Remember when there was a bomb shelter in every backyard and a communist hiding behind every bush? When everybody smoked wherever they wanted to and martinis fueled many a business lunch? When the 1950s economy was booming and there were jazz tunes on the pop charts?
On the East Coast, bebop was the juice. But on the West Coast, life was cool. Chet Baker, Dave Brubeck, June Christy, Julie London and Bobby Troup (who wrote "Route 66") helped keep the amps down and the music swinging.
"It was relaxed sophistication," said singer/songwriter Mark Winkler. "The music and the chords were complex, but it always swung."
Now Winkler is on the road with Cheryl Bentyne, another enthusiast of the period and a longtime member of the classic pop group Manhattan Transfer.
Winkler and Bentyne are bringing their own show, "West Coast Cool," to Loews Ventana Canyon Resort Friday.
"Audiences appreciate this music and this period," said Bentyne. "They always tell us 'Nobody ever does these songs.' "
"And we don't just sing: We tell stories about the artists - stories people don't necessarily know.
"The songs themselves are captivating and provocative. They lend themselves to theatricality," she continued.
The popularity of "West Coast Cool" was so convincing, Winkler and Bentyne have recorded an album of the music. The official release date is in September, but copies will be available at this concert.
Included on the 14-track song list are "Something Cool," "Let's Get Lost," "Senor Blues" and of course, "Route 66."
"Cheryl had some really good ideas when we sat down to talk about the show," said Winkler. "And I had already written or co-written five musical revues, so I knew how to string songs together."
One of those shows, "Naked Boys Singing," has been playing off-Broadway for 14 years. Winkler said, "It's always playing somewhere. There's a production in Australia, too."

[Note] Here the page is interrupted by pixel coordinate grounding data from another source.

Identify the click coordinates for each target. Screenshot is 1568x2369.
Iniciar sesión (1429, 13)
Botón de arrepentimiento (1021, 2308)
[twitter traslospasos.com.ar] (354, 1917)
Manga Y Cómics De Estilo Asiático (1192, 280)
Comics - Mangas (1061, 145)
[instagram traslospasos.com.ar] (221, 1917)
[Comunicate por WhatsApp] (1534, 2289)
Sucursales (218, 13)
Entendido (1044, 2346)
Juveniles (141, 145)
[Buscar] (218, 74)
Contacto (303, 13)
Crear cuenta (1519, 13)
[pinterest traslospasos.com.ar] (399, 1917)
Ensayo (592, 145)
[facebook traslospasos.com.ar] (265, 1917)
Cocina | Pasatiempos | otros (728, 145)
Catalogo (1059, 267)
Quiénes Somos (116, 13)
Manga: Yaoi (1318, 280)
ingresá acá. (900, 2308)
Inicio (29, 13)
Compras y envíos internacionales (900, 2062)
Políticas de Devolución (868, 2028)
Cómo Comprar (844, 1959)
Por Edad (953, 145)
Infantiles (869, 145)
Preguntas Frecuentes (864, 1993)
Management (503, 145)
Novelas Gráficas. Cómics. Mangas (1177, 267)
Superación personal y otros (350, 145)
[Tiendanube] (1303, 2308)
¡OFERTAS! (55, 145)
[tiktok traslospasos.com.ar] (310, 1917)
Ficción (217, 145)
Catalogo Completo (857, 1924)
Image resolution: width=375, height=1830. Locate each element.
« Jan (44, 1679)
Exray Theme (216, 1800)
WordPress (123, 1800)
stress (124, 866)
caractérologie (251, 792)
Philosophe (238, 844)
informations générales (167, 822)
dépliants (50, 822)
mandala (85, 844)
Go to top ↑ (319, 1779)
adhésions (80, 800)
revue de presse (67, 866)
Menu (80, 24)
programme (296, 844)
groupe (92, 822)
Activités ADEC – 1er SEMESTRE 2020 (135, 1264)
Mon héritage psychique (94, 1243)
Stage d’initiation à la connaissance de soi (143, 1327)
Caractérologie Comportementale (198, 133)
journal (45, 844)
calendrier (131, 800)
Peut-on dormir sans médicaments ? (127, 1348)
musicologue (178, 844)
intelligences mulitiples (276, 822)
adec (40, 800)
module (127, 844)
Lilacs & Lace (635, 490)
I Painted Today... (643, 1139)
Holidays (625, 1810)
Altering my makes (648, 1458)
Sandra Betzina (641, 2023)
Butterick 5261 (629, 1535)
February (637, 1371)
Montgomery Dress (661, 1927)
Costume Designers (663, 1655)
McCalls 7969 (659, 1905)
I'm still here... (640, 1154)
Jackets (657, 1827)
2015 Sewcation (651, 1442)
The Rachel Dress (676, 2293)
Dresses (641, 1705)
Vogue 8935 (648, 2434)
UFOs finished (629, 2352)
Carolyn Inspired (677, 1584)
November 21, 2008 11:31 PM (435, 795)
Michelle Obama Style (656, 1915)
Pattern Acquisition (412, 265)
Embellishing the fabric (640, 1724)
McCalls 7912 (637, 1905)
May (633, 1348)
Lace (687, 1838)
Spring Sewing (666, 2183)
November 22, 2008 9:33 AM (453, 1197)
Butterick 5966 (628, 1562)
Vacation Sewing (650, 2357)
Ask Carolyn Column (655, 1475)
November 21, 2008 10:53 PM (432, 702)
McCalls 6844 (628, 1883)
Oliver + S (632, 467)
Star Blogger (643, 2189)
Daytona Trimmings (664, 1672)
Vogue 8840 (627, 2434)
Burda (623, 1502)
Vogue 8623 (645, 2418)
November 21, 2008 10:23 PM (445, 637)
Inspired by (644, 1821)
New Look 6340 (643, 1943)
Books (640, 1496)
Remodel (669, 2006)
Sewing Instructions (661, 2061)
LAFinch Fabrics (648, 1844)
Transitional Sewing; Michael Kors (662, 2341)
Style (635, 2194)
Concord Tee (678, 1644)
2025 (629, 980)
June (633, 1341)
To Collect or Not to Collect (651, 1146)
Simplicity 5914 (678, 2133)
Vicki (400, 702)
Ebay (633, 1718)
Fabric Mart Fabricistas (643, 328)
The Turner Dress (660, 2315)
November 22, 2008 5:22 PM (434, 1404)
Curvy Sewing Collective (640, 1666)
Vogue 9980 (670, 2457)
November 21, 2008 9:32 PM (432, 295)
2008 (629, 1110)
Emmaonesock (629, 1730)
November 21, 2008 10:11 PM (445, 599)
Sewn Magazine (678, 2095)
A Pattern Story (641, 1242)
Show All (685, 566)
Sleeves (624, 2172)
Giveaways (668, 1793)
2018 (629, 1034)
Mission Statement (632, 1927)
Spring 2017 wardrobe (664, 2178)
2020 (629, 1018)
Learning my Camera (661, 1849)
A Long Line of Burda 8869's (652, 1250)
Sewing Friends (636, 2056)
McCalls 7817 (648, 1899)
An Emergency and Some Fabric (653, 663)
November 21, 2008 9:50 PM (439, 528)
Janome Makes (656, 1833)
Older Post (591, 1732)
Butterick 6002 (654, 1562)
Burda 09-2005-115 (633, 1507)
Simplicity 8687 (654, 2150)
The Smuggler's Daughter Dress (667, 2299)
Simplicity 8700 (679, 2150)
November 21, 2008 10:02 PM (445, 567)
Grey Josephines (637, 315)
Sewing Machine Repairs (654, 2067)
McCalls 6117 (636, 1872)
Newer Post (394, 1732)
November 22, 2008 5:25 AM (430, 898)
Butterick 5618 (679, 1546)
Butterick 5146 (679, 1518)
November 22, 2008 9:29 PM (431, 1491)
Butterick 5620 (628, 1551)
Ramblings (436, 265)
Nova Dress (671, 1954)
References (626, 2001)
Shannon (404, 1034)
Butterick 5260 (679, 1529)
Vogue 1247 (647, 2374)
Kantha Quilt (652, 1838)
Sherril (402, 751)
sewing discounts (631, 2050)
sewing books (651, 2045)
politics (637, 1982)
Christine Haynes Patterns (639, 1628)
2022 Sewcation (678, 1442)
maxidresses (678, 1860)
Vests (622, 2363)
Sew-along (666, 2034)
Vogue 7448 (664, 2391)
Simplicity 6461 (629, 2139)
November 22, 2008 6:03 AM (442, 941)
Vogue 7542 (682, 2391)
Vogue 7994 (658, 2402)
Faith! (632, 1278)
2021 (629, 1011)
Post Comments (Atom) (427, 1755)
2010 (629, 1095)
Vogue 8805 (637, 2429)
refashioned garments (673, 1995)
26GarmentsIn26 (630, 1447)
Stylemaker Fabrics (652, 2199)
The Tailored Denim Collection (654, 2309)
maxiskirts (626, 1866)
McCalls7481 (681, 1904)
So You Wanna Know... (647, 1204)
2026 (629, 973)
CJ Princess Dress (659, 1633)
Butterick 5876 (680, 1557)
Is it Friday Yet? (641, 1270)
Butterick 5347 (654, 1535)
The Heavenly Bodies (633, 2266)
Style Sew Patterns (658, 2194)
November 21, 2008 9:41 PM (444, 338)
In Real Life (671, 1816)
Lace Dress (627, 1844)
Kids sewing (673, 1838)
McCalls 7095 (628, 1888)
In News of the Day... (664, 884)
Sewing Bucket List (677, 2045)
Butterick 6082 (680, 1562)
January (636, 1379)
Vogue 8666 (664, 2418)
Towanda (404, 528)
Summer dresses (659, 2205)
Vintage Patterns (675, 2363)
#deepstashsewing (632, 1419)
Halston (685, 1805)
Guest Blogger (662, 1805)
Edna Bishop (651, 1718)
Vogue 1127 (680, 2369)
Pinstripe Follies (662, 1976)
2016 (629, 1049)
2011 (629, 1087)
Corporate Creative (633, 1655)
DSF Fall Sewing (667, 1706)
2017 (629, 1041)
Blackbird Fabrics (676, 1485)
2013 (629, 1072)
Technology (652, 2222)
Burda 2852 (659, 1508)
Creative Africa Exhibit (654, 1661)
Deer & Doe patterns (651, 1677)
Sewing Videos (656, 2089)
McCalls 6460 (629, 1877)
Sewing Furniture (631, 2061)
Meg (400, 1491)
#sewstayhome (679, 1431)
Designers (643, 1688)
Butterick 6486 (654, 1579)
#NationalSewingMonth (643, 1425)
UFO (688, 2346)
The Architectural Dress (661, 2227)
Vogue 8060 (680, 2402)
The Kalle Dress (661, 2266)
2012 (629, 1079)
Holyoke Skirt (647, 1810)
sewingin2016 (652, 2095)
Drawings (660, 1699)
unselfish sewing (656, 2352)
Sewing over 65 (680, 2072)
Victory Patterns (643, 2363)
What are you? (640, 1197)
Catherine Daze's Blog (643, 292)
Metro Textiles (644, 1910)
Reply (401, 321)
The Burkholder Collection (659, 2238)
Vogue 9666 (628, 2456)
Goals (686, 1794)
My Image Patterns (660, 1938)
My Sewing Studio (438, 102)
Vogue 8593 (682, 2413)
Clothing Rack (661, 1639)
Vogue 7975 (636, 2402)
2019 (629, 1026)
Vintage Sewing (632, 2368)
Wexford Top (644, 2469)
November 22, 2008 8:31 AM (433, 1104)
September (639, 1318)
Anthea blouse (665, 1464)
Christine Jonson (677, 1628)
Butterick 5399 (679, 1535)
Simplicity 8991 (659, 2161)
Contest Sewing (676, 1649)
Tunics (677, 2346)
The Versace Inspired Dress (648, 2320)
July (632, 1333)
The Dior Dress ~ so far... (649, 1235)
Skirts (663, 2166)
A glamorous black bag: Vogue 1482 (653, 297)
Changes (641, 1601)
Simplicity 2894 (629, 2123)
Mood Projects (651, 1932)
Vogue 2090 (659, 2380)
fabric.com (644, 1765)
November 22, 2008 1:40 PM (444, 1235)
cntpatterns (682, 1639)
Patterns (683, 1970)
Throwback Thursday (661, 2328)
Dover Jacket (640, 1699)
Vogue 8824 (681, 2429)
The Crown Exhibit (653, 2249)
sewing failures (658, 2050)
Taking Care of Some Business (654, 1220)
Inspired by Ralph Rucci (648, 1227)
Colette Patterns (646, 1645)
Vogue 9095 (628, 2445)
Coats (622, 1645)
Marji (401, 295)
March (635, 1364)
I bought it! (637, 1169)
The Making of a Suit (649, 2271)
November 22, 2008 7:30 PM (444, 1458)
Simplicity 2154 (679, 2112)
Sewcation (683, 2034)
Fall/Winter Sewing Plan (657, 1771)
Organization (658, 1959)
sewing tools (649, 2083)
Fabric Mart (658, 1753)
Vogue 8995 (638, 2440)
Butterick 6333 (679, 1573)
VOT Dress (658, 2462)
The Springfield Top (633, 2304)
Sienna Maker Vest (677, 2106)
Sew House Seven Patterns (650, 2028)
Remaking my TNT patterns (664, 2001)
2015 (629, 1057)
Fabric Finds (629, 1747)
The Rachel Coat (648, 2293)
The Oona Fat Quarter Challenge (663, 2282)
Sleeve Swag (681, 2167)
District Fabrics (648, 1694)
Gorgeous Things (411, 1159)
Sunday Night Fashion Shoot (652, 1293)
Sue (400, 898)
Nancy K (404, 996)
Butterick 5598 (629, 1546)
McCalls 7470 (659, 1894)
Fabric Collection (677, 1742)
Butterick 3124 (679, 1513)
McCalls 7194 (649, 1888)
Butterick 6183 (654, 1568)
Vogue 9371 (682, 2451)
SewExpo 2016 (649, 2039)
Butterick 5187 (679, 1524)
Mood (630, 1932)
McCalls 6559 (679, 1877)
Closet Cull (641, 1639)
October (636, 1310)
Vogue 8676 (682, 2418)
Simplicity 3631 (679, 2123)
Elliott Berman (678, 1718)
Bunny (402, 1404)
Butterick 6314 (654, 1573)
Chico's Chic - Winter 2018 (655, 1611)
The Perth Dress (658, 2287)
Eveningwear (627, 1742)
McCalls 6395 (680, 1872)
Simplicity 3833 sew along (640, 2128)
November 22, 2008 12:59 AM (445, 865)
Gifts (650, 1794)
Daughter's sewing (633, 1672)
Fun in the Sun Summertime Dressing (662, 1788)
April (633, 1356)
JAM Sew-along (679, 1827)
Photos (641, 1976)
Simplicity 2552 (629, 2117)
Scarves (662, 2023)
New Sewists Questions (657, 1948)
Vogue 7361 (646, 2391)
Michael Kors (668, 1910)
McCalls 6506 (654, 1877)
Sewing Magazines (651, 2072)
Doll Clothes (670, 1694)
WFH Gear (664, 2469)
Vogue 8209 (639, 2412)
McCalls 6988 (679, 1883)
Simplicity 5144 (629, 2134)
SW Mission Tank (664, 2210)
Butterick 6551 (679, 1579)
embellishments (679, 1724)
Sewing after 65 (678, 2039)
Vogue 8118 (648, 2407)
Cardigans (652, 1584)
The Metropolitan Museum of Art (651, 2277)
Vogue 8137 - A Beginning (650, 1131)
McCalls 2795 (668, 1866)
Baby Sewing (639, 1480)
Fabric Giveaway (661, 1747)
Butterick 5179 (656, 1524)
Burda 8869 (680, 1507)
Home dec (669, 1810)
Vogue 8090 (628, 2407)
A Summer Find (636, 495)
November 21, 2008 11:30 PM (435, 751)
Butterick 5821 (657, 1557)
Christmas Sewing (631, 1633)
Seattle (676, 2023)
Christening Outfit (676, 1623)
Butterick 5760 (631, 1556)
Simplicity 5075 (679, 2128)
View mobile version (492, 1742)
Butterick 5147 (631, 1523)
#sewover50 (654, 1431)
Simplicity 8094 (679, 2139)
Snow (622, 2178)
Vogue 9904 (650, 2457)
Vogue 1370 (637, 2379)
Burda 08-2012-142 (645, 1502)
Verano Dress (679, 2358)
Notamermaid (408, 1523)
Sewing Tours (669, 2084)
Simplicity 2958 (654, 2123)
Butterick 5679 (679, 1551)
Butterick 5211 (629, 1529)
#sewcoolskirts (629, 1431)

He also wrote the musical "Bark," which had a well-received Tucson production in 2007.
Winkler is a devoted film noir buff who loves everything about the 1950s with a passion. One of his 11 CDs is an entire album of songs by Bobby Troup.
Both performers agree jazz singers in the 1950s had a unique quality to their voices, reflecting the mythos of that period. Maybe it was from all that political tension of the Cold War, or the compulsive materialism that was beginning to emerge when so many American cars had tail fins.
Bentyne credits Carmen McRae and Julie London, both of them former big band singers, for having the courage to step out on their own when the era of big bands ended. She loves the intimacy both singers conveyed on their own.
"For me it's always that West Coast mystique," said Winkler. "The martinis, all that drinking. Although I don't drink," he added quickly.
"I wouldn't know if a martini was shaken or stirred. I'm pretty square in that regard."
Backing Winkler and Bentyne will be Sly Slipetsky, keyboards; Jack Wood, bass; and Fred Hayes, drums.
The American Cancer Society is co-sponsoring the "West Coast Cool" show because Cheryl Bentyne is a cancer survivor and strong supporter of cancer prevention, treatment, finding cures and fighting back. The Cancer Society's participation is in recognition of Bentyne's ongoing support.
IF YOU GO
• What: Cheryl Bentyne and Mark Winkler perform "West Coast Cool"
• Presented by: Tucson Jazz Society
• When: 7 p.m. Friday
• Where: Kiva Ballroom, Loews Ventana Canyon Resort, 7000 N. Resort Drive
• Tickets: $30 in advance, $35 at the door; discounts available.